- Pennsylvania flag
- Active: September 15, 1864, to June 15, 1865
- Country: United States
- Allegiance: Union
- Branch: Heavy Artillery
- Engagements: Participated in no engagements. Was assigned to garrison duty for the entire duration of service.

= 6th Pennsylvania Heavy Artillery Regiment =

Union Army artillery regiment

The 6th Pennsylvania Heavy Artillery was a heavy artillery regiment that served in the Union Army from 1864 to 1865, during the American Civil War.

==History==
Because the 5th Pennsylvania Heavy Artillery had more men than was standard for a heavy artillery regiment, the excess men were organized into the 6th Heavy Artillery. The men of the 5th were from Allegheny, Butler, Westmoreland, Fayette, Washington, and Lawrence Counties. Charles Barnes was the first colonel, Joseph B. Copeland lieutenant colonel, Robert H. Long, Joseph R. Kemp, and Frank H. White were majors. (Due to their large size, it was usual for heavy artillery regiments that served as field infantry to be divided into two or more battalions.) The regiment was mustered together at Camp Reynolds near Pittsburgh, Pennsylvania, on September 15, 1864. As was usual for this time in the war, it was initially trained as an infantry unit, not heavy artillery.
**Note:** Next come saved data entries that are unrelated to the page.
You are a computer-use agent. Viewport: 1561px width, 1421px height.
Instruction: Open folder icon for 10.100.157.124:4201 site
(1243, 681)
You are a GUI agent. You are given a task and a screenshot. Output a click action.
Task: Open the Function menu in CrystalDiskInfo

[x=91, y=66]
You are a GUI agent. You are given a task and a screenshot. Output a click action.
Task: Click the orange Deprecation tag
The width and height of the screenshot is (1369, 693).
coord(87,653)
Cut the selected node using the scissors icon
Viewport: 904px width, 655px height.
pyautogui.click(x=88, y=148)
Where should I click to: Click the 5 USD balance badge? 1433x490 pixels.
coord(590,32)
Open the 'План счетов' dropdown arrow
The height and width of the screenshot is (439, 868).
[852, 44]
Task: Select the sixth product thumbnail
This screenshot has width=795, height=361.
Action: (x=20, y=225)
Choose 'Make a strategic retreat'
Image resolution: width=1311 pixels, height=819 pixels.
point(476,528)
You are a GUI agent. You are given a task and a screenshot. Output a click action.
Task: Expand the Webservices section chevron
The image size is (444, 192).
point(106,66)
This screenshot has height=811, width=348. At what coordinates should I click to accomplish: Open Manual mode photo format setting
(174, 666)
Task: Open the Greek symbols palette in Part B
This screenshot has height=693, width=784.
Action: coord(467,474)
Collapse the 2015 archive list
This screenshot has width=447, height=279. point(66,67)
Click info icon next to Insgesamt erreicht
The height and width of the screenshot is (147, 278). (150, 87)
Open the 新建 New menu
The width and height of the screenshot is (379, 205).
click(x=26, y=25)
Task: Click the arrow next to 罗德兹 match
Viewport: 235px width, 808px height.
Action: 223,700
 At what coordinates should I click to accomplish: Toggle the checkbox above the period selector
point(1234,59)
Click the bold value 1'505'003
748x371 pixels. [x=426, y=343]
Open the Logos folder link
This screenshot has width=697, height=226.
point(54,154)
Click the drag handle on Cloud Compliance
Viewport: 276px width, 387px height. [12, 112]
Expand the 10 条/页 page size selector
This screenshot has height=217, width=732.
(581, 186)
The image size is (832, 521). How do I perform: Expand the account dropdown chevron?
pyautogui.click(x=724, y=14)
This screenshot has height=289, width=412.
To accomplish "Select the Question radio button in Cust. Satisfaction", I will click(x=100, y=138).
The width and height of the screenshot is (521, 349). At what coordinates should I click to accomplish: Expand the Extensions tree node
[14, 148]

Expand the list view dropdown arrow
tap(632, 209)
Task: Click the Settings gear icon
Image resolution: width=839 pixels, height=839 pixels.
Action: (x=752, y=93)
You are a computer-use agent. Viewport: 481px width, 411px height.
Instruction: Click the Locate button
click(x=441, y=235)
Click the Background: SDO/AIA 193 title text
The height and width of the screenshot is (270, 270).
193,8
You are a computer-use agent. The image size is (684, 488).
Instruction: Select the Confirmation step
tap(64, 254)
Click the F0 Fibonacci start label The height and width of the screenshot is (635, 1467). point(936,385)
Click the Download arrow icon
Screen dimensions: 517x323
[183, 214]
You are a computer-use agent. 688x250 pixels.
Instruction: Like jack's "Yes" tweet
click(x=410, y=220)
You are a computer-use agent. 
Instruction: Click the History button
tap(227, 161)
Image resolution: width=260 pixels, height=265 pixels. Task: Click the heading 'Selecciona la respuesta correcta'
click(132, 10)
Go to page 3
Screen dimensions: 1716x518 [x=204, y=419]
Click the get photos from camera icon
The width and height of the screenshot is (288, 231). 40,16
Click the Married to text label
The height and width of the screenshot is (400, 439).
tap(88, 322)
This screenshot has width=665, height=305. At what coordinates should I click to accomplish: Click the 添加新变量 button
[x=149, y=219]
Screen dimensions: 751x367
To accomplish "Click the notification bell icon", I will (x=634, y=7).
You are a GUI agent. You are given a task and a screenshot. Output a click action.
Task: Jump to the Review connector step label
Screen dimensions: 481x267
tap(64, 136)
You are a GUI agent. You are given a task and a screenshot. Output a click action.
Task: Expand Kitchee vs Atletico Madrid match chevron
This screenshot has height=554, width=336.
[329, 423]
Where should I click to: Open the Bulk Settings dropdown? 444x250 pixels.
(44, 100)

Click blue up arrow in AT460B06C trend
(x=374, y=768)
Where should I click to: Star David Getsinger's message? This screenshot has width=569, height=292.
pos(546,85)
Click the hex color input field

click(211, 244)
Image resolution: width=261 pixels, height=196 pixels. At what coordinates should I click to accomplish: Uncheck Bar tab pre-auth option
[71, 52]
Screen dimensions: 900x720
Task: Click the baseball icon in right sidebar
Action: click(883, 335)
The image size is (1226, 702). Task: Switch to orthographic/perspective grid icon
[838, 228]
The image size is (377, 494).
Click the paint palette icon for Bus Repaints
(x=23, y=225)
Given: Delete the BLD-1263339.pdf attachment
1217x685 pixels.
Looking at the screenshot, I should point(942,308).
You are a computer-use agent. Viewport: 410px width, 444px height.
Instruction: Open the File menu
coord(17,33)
The regiment was sent to the Department of Washington as part of the 2nd Brigade, DeRussy's Division, XXII Corps. Later that month, it was assigned to protect the Orange and Alexandria Railroad. In mid-November, after Major General Philip Sheridan cleared the Shenadoah Valley of Confederate forces, the 6th was returned to Washington, D.C., and converted into heavy artillery. It served at various forts around the city for the rest of the war.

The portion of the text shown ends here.